En este caso también todo se desarrolla en forma simple y natural.
Contrariamente a los casos Mazaud y Ujvari, el joven testigo vio el objeto
muy cerca y tranquilamente, como el testigo Blondeau. Si supo mirarlo bien,
ese es otro cantar.
No hay indicación que confirme la existencia de palas de helicóptero.
Tampoco las hay referentes al ruido.
Por último, queda el tercer caso en que el piloto habla francés. Es el
incidente del 14 de octubre de 1954, en un camino entre Hyeres y Toulon, en
el Var.

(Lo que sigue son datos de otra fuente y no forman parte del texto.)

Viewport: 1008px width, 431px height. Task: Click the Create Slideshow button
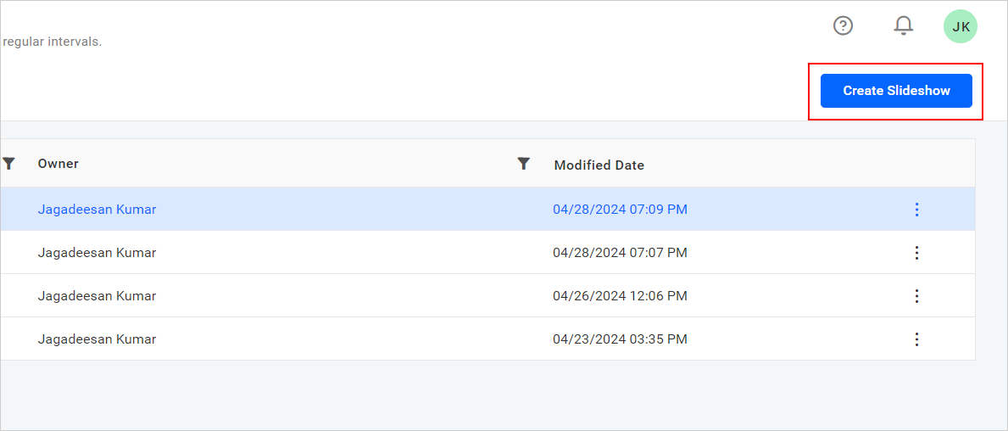(896, 91)
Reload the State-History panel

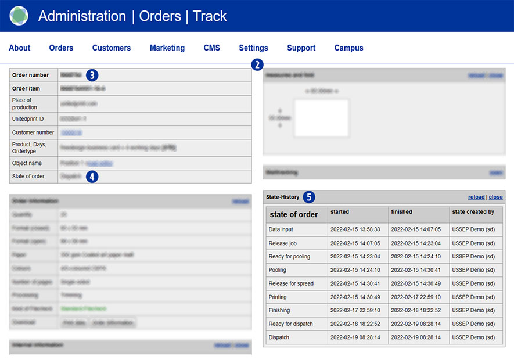click(476, 197)
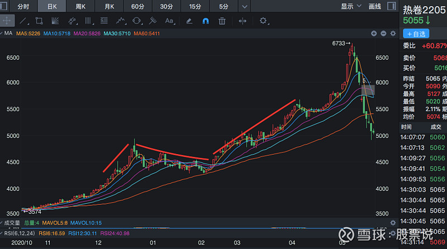Open drawing settings gear in toolbar
Screen dimensions: 447x249
pyautogui.click(x=263, y=21)
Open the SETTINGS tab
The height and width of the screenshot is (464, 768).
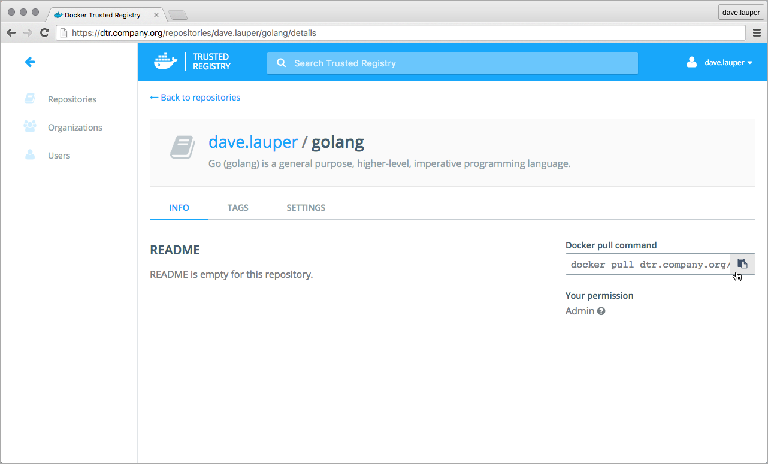pyautogui.click(x=306, y=208)
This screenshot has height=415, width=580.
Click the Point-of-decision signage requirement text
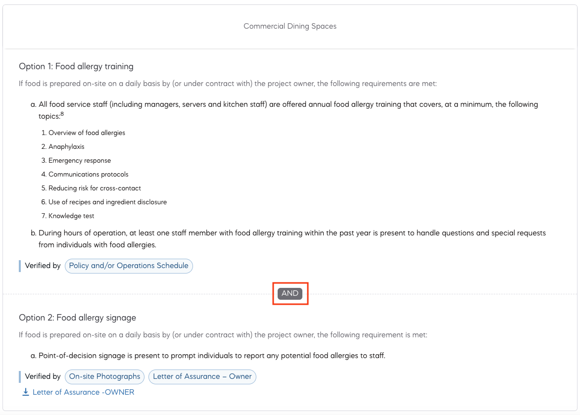point(212,356)
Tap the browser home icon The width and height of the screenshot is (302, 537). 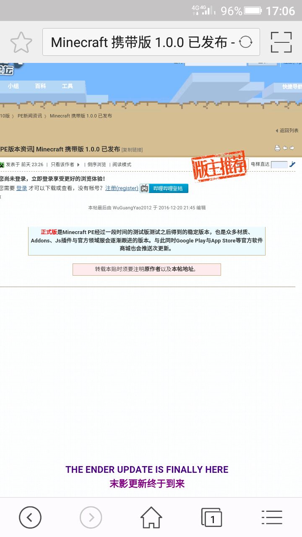tap(151, 517)
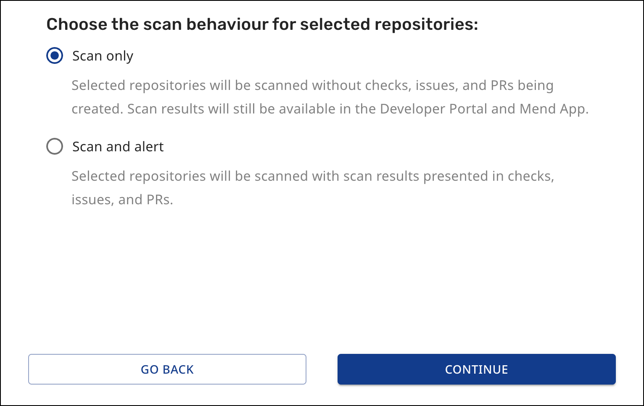The image size is (644, 406).
Task: Click the word "repositories:" in the heading
Action: pos(426,24)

Pero sólo podemos mencionarlo de memoria, pues según las
indicaciones proporcionadas, poco tiempo después, por el periódico Radar, el
testimonio no era digno de ser mencionado, y la historia habría terminado
ante el juez.
El conjunto de los casos que preceden son tan criticables y disparatados
que no pueden formar una serie, ni siquiera un comienzo de serie que pueda
atestiguar la presencia de pilotos humanoides a bordo de los platillos.

2. LOS PEQUEÑOS PILOTOS

Esta nueva categoría es mucho más numerosa: cubre 29 casos, en lugar de


10, o sea, alrededor del triple.
La característica básica es la talla del piloto: 1 m. a 1,20.
Se completa por la ausencia de todo lenguaje inteligible.

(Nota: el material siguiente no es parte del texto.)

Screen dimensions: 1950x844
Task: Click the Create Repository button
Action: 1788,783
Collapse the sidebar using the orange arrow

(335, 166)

Se liga, al comienzo, al tamaño de una escafandra que puede estar más o
menos bien descrita.
Examinaremos sucesivamente estos 29 casos de «pequeños pilotos», casos
que se reparten de la siguiente manera: 7 casos sin precisiones, 6 casos donde
la tripulación sólo sería una pareja, 5 casos de pequeños pilotos «peludos»
(sic), 9 casos donde la palabra escafandra se emplea formalmente, 2 casos
donde la descripción es muy nítida.
1) Siete casos que carecen de precisiones:
Mitto, cerca de Briatexte (Tarn), 9 de octubre de 1954,
Gallois, cerca de Clamecy (Sâone-et-Loire), 11 de octubre de 1954,
Cazadores de Saint-Ambroix (Gard), 14 de octubre de 1954,
Robert, Baillolet (Seine-Maritime), 16 de octubre de 1954,
Labassière, cerca de Caintes (Charente-Maritime), 18 de octubre de 1954,
Un habitante de Pons (Charente-Maritime), 21 de octubre de 1954.

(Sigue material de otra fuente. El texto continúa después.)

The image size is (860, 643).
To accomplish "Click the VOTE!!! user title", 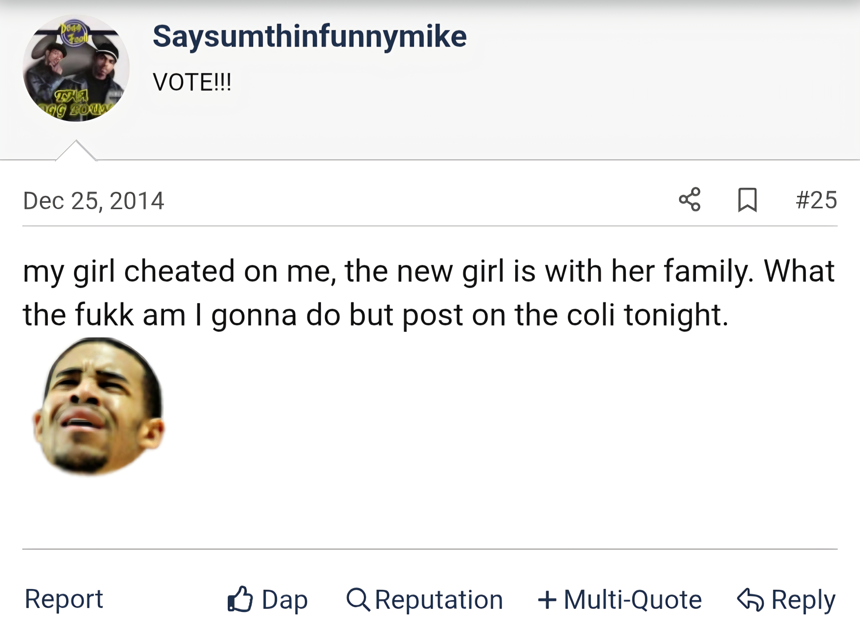I will click(x=192, y=82).
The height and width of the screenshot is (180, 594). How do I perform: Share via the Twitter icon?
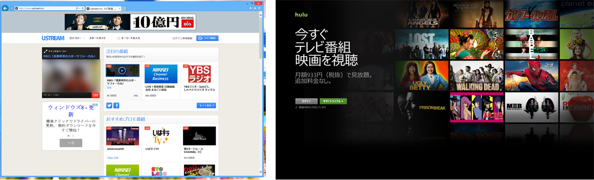coord(109,105)
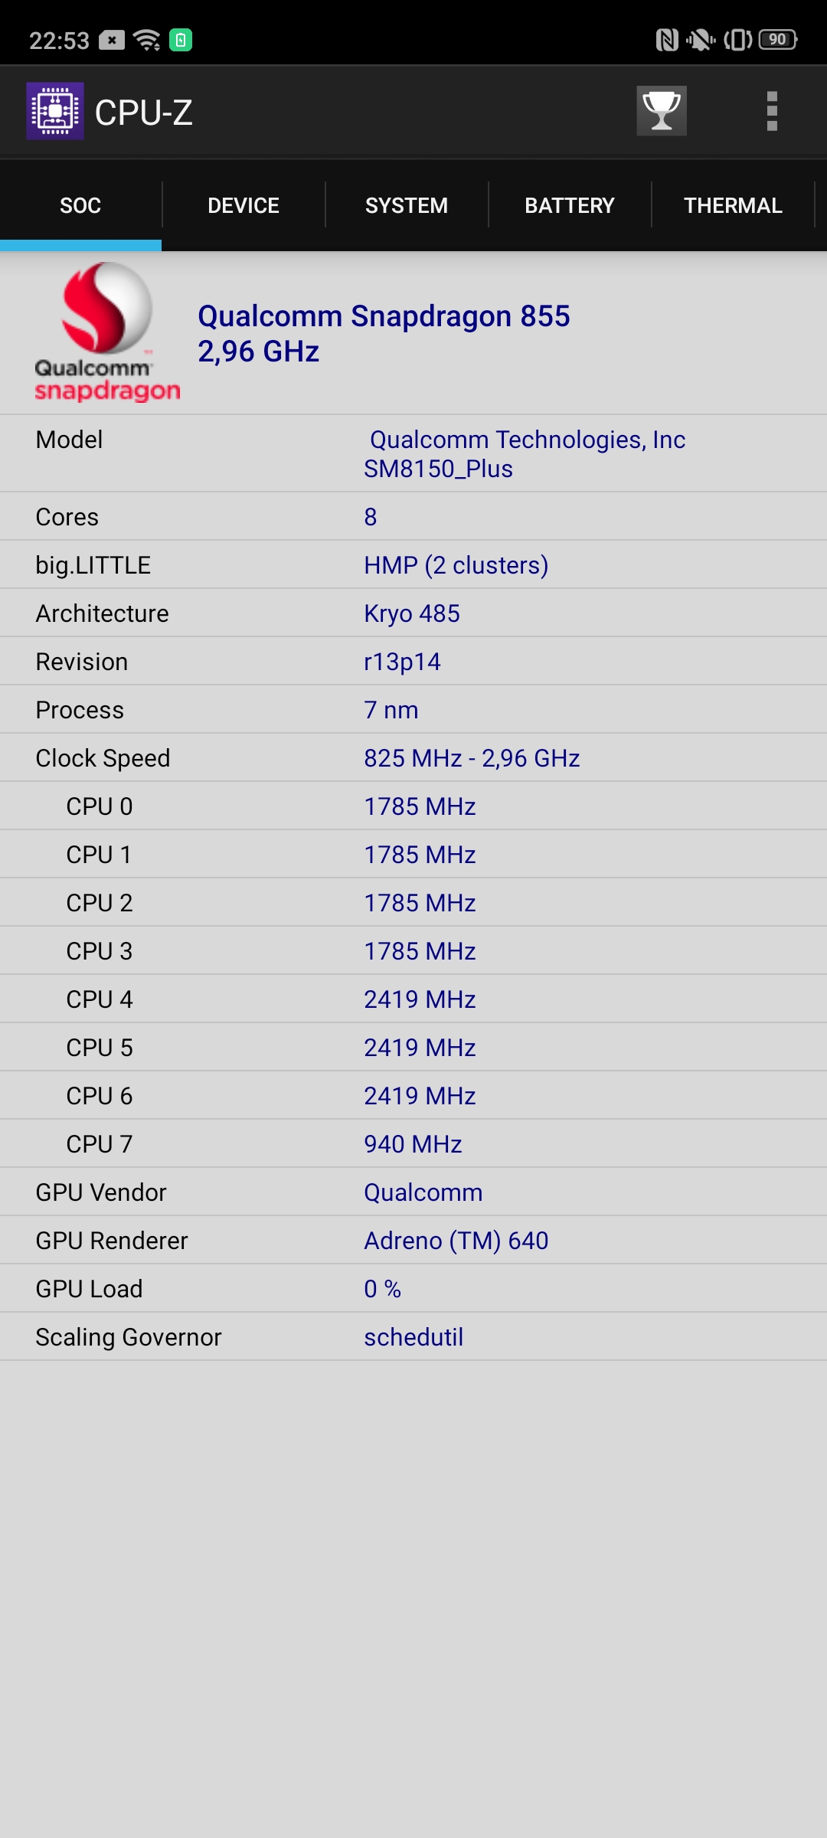Tap the Wi-Fi status icon
This screenshot has height=1838, width=827.
point(146,40)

El señor Mitto, en automóvil, sólo ha visto dos pequeños seres que
atraviesan la carretera, sin detallarlos. Tampoco ha visto bien el platillo. Las
observaciones Gallois y Robert son buenas desde el punto de vista del platillo,
pero los testigos no pueden dar detalles sobre los pequeños seres. La
observación de Saint Ambroix carece de precisión: se trataría de 7 pequeños
seres, pero no hay detalles sobre ellos. La observación de Pons es buena desde
el punto de vista del platillo: éste se ha posado a la vera del camino; luego ha
emprendido el vuelo. Durante el breve aterrizaje, el testigo ha visto dos
pequeños seres de 1,25 m. Ninguna palabra sobre la tripulación. La
observación del señor y la señora Labassière es importante —ya volveremos a
ella—; pero si han visto cuatro seres pequeños y dos platillos, los testigos no
precisan nada sobre la tripulación. La observación de los automovilistas de
Burdeos es anónima, pero muy bien precisada y detallada: ya hablaremos de
ella.
2) 6 casos que hablan de trajes corrientes:
Stramare, entre Fronton y Villemur (Alta Garona), 11 de octubre de 1954,
Ingeniero de Meknès (Marruecos), 14 de octubre de 1954,
Castello, en Cap Massnelo (Italia), 18 de octubre de 1954,
Bourrit, en Vézenay (Jura), 18 de octubre de 1954,
Cheminot, cerca de Curitiba (Brasil), 13 de noviembre de 1954,
Lepot, cerca de Beaucourt-sur-Ancre (Somme), 10 de mayo de 1957.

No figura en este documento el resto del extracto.